HyDE

Hyde Hypothetical-Document Dense-Retrieval Query-Expansion Neural-Ir Needs-Review

What it is

HyDE (Hypothetical Document Embeddings, Gao et al., 2022) improves zero-shot dense retrieval by reframing the query-side representation. Instead of embedding the short query directly, an LLM generates a hypothetical document that would answer the query. This hypothetical document — even if factually incorrect — tends to share vocabulary, style, and structure with real relevant documents, making it a better query representation for embedding-based retrieval.

[illustrate: Query → LLM generates hypothetical answer → embed hypothetical → ANN search in document space; hypothetical document closer to relevant docs than short query]

How it works

Hypothetical document generation:
- Prompt an LLM: “Write a passage that answers: {query}”
- Generate one or more hypothetical documents (typically 8)
Embedding:
- Encode the hypothetical document(s) with a dense retrieval encoder
- Average multiple hypotheticals to reduce noise
Retrieval:
- ANN search using the hypothetical document embedding as the query vector
- Retrieve top-k real documents
Why it works:
- Short queries are sparse in embedding space; dense answers are richer
- The embedding model was trained on document-document similarity; HyDE brings the query into the “document distribution”
- Factual errors in the hypothetical don’t matter much — topical vocabulary is what drives retrieval

Example

Query: "What causes aurora borealis?"

LLM generates:
  "Aurora borealis occurs when charged particles from the sun
   interact with Earth's magnetic field, exciting atmospheric
   gases like oxygen and nitrogen to emit colored light..."

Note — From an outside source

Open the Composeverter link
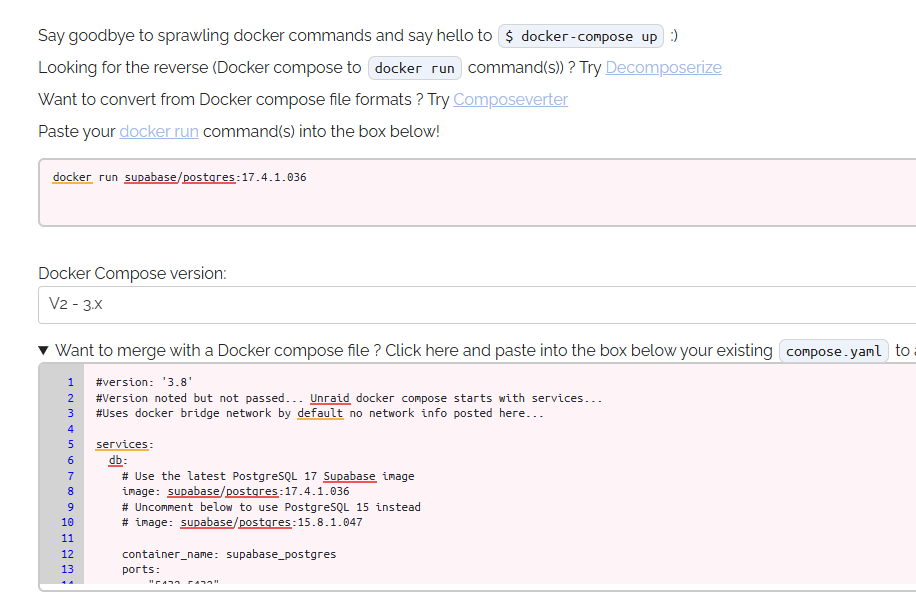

Embed this generated passage → retrieve real documents about
  solar wind, magnetosphere, atmospheric physics

Variants and history

HyDE (2022) showed strong zero-shot improvements on BEIR with no dense retrieval fine-tuning. Query2Doc (2023) used a similar idea with the generated text concatenated to the original query rather than replacing it. Step-Back Prompting extends the idea to more abstract question rephrasing. HyDE is widely used in RAG pipelines as a query preprocessing step.

When to use it

Use HyDE when:

No labeled retrieval training data is available
Zero-shot retrieval performance needs improvement
An LLM is already available in the pipeline
The query is short or ambiguous (HyDE helps most in these cases)

Not useful when: the LLM generates hallucinated entities that mislead the embedding model, or latency from LLM generation is unacceptable.